A security strategy should always be fully encompassing, dealing with both physical and logical security. Typically, says Ogden, government entities in Qatar have a high level of physical security in place already. Unfortunately, modern threats tend to favour logical security breaches rather than physical penetration of a government entity, meaning that new strategies are required to cope.
“Critical infrastructure and data are often in some ways synonymous, since they both require logical protection, albeit of a very different kind. You cannot protect data if you don’t adequately protect the perimeter, therefore a solution that offers both perimeter protection of firewalls, Domain Name System (DNS) infrastructure must be mirrored by internal protections of applications via Web Application Firewalls (WAFs) and importantly, the ability to inspect all communication destined for the Internet regardless of whether it is encrypted or not,” said Ogden.
Historically, such protection has proved very expensive to procure due to vendors licensing all features on an appliance; this has limited governments, specifically, from enjoying the same level of protection as their commercial counterparts. However some vendors do not have any licensing, allowing any customer to enjoy all the acceleration and security features for a fixed ‘capital’ and ‘operational’ expenditure perspective.

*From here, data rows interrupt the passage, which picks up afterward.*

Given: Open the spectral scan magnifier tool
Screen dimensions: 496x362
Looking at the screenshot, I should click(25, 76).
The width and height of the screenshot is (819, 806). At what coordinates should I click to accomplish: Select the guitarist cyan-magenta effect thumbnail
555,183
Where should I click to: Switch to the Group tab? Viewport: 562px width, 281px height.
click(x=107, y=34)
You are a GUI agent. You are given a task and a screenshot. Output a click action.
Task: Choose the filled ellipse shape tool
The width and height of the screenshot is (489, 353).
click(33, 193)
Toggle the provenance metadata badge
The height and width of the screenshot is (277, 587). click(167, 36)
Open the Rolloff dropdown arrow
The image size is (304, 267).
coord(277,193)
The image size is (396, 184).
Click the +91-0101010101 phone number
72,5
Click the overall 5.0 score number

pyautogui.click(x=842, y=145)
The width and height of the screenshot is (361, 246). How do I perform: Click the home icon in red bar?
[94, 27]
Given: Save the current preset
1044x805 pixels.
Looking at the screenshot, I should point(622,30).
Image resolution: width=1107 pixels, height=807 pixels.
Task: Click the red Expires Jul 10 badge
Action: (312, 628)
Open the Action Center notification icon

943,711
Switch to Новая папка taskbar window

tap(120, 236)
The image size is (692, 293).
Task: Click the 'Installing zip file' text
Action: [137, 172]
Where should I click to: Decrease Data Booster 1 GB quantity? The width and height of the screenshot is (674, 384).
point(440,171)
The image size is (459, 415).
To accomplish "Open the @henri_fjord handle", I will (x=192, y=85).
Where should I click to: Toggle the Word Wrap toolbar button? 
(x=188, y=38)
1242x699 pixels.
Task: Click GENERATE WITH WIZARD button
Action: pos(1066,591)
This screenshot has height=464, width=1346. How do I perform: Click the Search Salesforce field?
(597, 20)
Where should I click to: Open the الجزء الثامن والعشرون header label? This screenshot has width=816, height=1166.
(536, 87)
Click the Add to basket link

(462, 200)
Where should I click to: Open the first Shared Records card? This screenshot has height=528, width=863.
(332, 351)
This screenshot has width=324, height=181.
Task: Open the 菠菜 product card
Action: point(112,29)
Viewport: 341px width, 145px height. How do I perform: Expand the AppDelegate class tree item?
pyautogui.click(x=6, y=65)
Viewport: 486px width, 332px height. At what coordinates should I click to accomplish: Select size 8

“Unfortunately, government spending on security, beyond Firewalls and Anti-viruses, tends to be viewed in the same way as disaster recovery, that is, only spend after a breach or a failure. In an increasingly connected world, security should be a very high priority for government as e-government is on the rise and both inter-government and citizens mandate their data is both secure and protected. Most CTOs understand this requirement and we are expecting spending on security to increase especially as many government departments are wishing to adopt Cloud services,” Ogden stated.
As attacks increase, a governing body is essential to ensure all relevant parties have somewhere to obtain information. Moreover, any entity that helps define protection standards is typically welcomed by those departments that aren’t able to execute their own due diligence in security matters. It is likely that we will see each state have their own entity and this should be considered welcome by the community as a whole. Even if there is a central body that is set up to regulate defence against cyber-attacks, each government or ministry still needs to take action to ensure the region as a whole is fully protected top to bottom. So while entities are of clear importance, that should not be at the expense of individual government departments ensuring they are adequately protected against the very real threats that the country faces daily.